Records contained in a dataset
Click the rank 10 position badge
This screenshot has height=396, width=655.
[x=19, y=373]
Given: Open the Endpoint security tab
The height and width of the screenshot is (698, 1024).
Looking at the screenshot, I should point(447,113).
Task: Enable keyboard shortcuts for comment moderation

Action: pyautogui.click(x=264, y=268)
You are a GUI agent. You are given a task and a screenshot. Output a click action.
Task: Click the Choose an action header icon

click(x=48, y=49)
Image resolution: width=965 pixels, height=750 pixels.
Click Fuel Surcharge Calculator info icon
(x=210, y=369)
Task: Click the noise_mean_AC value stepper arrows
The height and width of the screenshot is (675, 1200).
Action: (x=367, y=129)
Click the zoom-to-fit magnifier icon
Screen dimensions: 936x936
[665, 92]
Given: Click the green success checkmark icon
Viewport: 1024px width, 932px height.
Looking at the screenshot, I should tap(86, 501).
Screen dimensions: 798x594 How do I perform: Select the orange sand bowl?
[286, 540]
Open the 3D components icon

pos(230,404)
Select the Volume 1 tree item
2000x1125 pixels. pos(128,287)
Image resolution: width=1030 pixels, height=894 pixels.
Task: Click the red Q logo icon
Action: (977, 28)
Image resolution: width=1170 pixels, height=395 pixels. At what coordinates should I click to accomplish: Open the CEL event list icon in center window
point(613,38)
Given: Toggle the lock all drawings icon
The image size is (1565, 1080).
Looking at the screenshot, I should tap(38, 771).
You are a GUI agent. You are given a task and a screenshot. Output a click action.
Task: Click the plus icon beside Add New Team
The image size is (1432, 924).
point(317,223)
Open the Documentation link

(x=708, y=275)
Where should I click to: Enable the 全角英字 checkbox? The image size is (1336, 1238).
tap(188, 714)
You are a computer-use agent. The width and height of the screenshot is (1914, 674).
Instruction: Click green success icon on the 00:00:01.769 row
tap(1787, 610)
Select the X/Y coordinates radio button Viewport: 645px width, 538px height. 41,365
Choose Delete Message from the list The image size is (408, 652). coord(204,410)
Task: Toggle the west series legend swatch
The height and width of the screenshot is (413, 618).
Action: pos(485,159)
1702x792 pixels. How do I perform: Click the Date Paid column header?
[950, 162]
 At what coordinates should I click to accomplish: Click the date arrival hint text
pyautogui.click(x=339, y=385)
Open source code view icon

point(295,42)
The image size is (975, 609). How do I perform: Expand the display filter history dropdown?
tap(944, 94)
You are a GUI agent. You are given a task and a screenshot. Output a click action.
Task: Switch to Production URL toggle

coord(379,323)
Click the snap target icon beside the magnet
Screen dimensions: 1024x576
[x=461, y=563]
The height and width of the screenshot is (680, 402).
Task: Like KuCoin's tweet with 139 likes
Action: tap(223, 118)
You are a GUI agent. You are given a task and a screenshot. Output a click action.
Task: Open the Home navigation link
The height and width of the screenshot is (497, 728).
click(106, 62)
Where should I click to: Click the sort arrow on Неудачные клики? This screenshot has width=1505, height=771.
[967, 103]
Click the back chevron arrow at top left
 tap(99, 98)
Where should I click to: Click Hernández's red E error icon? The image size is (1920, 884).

◆ What the task requires ◆
Each of the entries must be written out again exactly.

◆ Task response ◆
Click the rank 10 position badge
This screenshot has height=396, width=655.
[x=19, y=373]
Given: Open the Endpoint security tab
The height and width of the screenshot is (698, 1024).
Looking at the screenshot, I should point(447,113).
Task: Enable keyboard shortcuts for comment moderation

Action: pyautogui.click(x=264, y=268)
You are a GUI agent. You are given a task and a screenshot. Output a click action.
Task: Click the Choose an action header icon

click(x=48, y=49)
Image resolution: width=965 pixels, height=750 pixels.
Click Fuel Surcharge Calculator info icon
(x=210, y=369)
Task: Click the noise_mean_AC value stepper arrows
The height and width of the screenshot is (675, 1200).
Action: (x=367, y=129)
Click the zoom-to-fit magnifier icon
Screen dimensions: 936x936
[665, 92]
Given: Click the green success checkmark icon
Viewport: 1024px width, 932px height.
Looking at the screenshot, I should tap(86, 501).
Screen dimensions: 798x594 How do I perform: Select the orange sand bowl?
[286, 540]
Open the 3D components icon

pos(230,404)
Select the Volume 1 tree item
2000x1125 pixels. pos(128,287)
Image resolution: width=1030 pixels, height=894 pixels.
Task: Click the red Q logo icon
Action: (977, 28)
Image resolution: width=1170 pixels, height=395 pixels. At what coordinates should I click to accomplish: Open the CEL event list icon in center window
point(613,38)
Given: Toggle the lock all drawings icon
The image size is (1565, 1080).
Looking at the screenshot, I should tap(38, 771).
You are a GUI agent. You are given a task and a screenshot. Output a click action.
Task: Click the plus icon beside Add New Team
The image size is (1432, 924).
point(317,223)
Open the Documentation link

(x=708, y=275)
Where should I click to: Enable the 全角英字 checkbox? The image size is (1336, 1238).
tap(188, 714)
You are a computer-use agent. The width and height of the screenshot is (1914, 674).
Instruction: Click green success icon on the 00:00:01.769 row
tap(1787, 610)
Select the X/Y coordinates radio button Viewport: 645px width, 538px height. 41,365
Choose Delete Message from the list The image size is (408, 652). coord(204,410)
Task: Toggle the west series legend swatch
The height and width of the screenshot is (413, 618).
Action: pos(485,159)
1702x792 pixels. How do I perform: Click the Date Paid column header?
[950, 162]
 At what coordinates should I click to accomplish: Click the date arrival hint text
pyautogui.click(x=339, y=385)
Open source code view icon

point(295,42)
The image size is (975, 609). How do I perform: Expand the display filter history dropdown?
tap(944, 94)
You are a GUI agent. You are given a task and a screenshot. Output a click action.
Task: Switch to Production URL toggle

coord(379,323)
Click the snap target icon beside the magnet
Screen dimensions: 1024x576
[x=461, y=563]
The height and width of the screenshot is (680, 402).
Task: Like KuCoin's tweet with 139 likes
Action: tap(223, 118)
You are a GUI agent. You are given a task and a screenshot. Output a click action.
Task: Open the Home navigation link
The height and width of the screenshot is (497, 728).
click(106, 62)
Where should I click to: Click the sort arrow on Неудачные клики? This screenshot has width=1505, height=771.
[967, 103]
Click the back chevron arrow at top left
 tap(99, 98)
Where should I click to: Click Hernández's red E error icon? The image size is (1920, 884).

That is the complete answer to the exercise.